When the ambulance finally arrived, I was obviously too busy overseeing the transfer of Lois from the vehicle to the aircraft, and her care and comfort (as much as could be offered to a lady with a broken femur) to worry about taking photos. However, I know Andy was taking some pictures, so perhaps I'll get a few of those to share with you in the future.
When Lois broke her femur she was in obvious need of advanced medical treatment. Unfortunately she was in a remote part of Northern Uganda and there is nowhere close that could provide the care she needed. She couldn't afford a Medevac flight, and the trip overland from Kitgum to the Kumi Hospital would have been an excruciatingly long and painful journey for someone in her condition. MAF-International, upon finding out about the situation, covered the cost of the flight. It would be an extreme understatement to simply say that Lois was grateful. She continually expressed her deep appreciation to MAF and to the donors and all who help make flights like this possible. She practically begged us to express her gratitude to ALL who play a part in MAF's ministry.
Upon arrival in Kumi, there was a large crowd gathered there to see the airplane. They were extremely kind and respectful, and very helpful. (Photo below)
The medical team was there too, well-equipped and waiting for our arrival. The doctors were handed an x-ray from Jackie, the young lady who was accompanying Lois from her Children's home. They immediately examined it, right then and there under the tail of the plane, wanting to know what the situation was before moving Louis from the plane. Everyone was very deliberate and careful in the handling and care of Lois, and again, she continually expressed her appreciation to all, both from MAF and from the Kumi Hospital. The doctors and nurses there also repeatedly thanked me, and MAF, for providing the transport for Louis, clearly expressing that the alternative would have been awful for someone in her condition.

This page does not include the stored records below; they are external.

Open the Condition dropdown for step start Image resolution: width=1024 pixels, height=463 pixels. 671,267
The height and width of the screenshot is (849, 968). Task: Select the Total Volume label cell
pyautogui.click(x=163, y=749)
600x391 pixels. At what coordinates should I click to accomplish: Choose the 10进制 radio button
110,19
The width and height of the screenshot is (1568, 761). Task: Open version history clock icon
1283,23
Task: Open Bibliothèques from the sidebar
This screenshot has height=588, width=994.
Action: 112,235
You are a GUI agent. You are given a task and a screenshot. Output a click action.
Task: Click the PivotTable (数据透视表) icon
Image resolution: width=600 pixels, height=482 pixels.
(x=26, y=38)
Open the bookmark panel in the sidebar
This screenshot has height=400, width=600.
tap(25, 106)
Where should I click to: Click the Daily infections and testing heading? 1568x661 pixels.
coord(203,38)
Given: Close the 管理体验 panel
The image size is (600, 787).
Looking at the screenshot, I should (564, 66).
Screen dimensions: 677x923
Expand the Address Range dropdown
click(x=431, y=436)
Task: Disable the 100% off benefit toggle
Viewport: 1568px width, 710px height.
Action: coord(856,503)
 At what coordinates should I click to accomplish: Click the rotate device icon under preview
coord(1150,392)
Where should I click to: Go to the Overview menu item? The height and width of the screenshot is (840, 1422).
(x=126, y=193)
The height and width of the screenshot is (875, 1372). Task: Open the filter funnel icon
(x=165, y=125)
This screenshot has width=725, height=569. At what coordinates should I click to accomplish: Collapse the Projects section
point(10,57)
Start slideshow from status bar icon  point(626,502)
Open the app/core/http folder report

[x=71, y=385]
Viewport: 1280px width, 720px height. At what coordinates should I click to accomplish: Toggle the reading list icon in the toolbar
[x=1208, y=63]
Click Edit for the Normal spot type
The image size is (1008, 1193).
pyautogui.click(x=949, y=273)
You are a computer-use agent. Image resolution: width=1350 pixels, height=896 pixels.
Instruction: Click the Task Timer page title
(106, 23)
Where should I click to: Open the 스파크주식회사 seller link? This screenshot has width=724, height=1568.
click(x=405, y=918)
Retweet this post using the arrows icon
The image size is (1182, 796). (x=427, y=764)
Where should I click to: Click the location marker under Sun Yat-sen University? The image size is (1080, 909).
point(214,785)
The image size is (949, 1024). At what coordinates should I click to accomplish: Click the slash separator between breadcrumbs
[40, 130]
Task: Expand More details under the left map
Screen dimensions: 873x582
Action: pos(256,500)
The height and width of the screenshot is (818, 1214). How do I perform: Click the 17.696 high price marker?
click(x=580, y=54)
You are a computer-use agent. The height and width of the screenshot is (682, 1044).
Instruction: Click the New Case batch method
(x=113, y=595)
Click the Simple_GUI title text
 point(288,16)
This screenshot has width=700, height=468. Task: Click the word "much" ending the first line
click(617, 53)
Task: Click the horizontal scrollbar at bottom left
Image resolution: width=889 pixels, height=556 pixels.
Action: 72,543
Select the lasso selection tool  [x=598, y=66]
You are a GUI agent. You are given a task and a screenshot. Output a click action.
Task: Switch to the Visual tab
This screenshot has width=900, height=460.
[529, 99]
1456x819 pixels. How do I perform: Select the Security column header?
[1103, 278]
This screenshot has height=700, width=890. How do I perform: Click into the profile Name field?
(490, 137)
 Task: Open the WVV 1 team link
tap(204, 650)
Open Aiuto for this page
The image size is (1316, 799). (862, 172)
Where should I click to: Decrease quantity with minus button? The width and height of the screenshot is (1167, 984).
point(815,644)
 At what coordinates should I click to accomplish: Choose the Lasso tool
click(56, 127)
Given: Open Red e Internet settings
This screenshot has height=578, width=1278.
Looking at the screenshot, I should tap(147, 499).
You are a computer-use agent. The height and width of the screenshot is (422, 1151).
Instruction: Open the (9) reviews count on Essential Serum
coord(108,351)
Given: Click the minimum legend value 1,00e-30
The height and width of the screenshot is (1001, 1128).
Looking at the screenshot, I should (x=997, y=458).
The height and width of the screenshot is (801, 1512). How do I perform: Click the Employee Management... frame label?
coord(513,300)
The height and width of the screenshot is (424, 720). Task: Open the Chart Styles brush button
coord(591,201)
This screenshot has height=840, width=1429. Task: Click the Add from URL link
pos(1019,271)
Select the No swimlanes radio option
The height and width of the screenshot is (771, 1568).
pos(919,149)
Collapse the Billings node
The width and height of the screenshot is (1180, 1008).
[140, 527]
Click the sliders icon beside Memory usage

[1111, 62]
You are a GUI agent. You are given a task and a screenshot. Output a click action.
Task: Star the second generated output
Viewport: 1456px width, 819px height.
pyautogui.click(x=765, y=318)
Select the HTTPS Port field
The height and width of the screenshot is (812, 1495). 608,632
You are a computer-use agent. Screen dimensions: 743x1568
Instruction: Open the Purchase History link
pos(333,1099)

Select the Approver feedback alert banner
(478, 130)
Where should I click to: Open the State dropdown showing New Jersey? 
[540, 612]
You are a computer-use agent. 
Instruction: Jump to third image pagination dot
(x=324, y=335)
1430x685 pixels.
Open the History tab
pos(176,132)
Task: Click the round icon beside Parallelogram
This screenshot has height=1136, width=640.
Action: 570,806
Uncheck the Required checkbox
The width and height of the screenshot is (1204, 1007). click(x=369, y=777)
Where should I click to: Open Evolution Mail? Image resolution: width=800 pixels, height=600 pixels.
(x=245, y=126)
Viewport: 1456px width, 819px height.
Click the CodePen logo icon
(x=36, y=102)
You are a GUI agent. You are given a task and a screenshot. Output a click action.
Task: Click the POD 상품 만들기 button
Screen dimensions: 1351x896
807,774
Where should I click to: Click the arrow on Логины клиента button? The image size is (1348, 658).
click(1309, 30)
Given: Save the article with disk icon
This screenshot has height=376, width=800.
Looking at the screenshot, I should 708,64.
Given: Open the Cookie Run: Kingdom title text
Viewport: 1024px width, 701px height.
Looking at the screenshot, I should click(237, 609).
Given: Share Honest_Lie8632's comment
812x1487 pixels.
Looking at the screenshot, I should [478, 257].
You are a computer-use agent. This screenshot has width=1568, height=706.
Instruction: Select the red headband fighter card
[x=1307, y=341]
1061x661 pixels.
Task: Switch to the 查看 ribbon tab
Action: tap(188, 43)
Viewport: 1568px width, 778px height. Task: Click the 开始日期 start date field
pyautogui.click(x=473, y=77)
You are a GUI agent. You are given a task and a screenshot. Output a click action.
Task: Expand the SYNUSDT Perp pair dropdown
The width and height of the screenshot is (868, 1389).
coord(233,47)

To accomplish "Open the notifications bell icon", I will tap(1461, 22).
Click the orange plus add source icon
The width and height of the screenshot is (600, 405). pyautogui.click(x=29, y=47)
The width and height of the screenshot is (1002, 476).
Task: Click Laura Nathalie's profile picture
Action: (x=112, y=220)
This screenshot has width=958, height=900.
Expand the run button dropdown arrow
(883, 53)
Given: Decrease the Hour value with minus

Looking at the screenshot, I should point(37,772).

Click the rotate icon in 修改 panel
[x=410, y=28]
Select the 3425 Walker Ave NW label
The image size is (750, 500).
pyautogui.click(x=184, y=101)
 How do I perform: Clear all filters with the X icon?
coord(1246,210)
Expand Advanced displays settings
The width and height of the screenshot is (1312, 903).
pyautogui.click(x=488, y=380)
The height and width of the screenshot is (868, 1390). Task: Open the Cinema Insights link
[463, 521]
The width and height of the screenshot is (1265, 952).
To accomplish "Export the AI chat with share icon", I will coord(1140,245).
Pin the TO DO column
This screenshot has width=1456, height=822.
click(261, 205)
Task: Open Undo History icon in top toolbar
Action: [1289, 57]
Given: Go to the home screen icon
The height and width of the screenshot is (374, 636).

Kumi Hospital, originally started by the Church Missionary Society in 1929 as a leprosarium, describes themselves today on their website as a "preferred destination for the poor, for those who have not been reached, a centre for hope, healing and wholeness bearing witness to Christ." I know Lois will not only be well taken care of there at the Kumi Hospital, but will also join the staff there in shining brightly the love of Jesus to many. We pray that she'll soon recover fully (as soon as can be expected for someone with a broken femur) and be able to return to her invaluable work and ministry at the children's home in Kitgum. It was a real privilege to be able to help Lois yesterday, and to be able to serve many like her who sacrificially and selflessly live out their lives serving those "less fortunate" in some of the most neglected and remote parts of East Africa. Thank you for YOUR part in helping to make this possible!